With respect to each instrument or agreement referred to in or otherwise relevant to the opinions set forth herein (each, an “Instrument”), we have assumed, to the extent relevant to the opinions set forth herein, that (i) each party to such Instrument (if not a natural person) was duly organized and was at all relevant times and is validly existing and in good standing under the laws of its jurisdiction of organization and had at all relevant times and has full right, power and authority to execute, deliver and perform its obligations under such Instrument, (ii) such Instrument has been duly authorized, executed and delivered by each party thereto and (iii) such Instrument was at all relevant times and is a valid, binding and enforceable agreement or obligation, as the case may be, of each party thereto, provided that we make no such assumption with respect to any of the matters covered by this clause (iii) insofar as any such matter relates to the Company and is expressly covered by our opinion set forth below. Without limitation to the foregoing, we have also assumed that the Trustee has become trustee under the Indenture in accordance with the applicable provisions thereof and such instruments and agreements (if any) as may have been required by the Indenture in connection with the appointment of the Trustee have been duly authorized, executed and delivered by the appropriate parties and are valid, binding and enforceable obligations or agreements, as the case may be, of such parties.

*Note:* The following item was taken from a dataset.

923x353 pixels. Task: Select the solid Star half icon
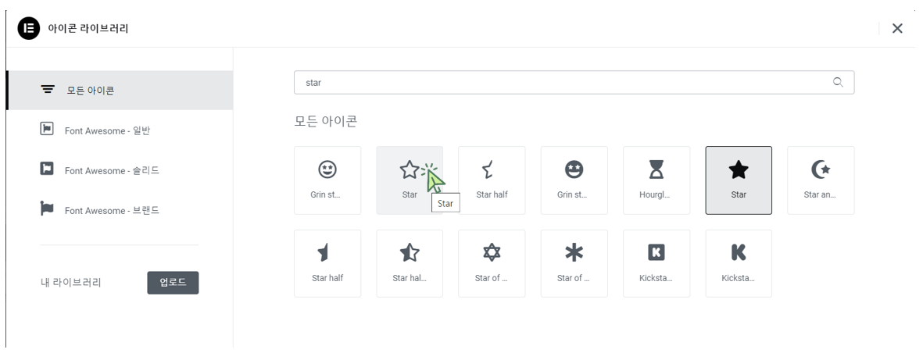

Based on the foregoing, and subject to the qualifications and limitations set forth herein, we are of the opinion that when the Notes are duly executed by duly authorized officers of the Company, and duly authenticated by the Trustee, and when the Company’s corporate seal is affixed thereto, all in accordance with the provisions of the Indenture, and delivered to the purchasers thereof against payment of the agreed consideration therefor as contemplated by the Pricing Agreement, the Notes will constitute valid and legally binding obligations of the Company (subject to applicable bankruptcy, insolvency, reorganization, moratorium, fraudulent conveyance, fraudulent transfer and other similar laws of general applicability relating to or affecting creditors’ rights generally and to general principles of equity, regardless of whether considered in a proceeding in equity or at law).

This opinion letter is limited to the laws of the State of New York. We express no opinion as to the laws, rules or regulations of any other jurisdiction, including, without limitation, the State of Maryland, or as to the municipal laws or the laws, rules or regulations of any local agencies or governmental authorities of or within the State of New York, or in each case as to any matters arising thereunder or relating thereto.


Sara Lee Corporation

September 7, 2010

Page 3

 

We hereby consent to the filing of this opinion letter as an exhibit to the Company’s Current Report on Form 8-K on the date hereof, which Form 8-K will be incorporated by reference into the Registration Statement, and to all references to our firm included in or made a part of the Registration Statement. In giving such consent, we do not thereby admit that we are within the category of persons whose consent is required by Section 7 of the Securities Act or the related rules promulgated by the SEC thereunder.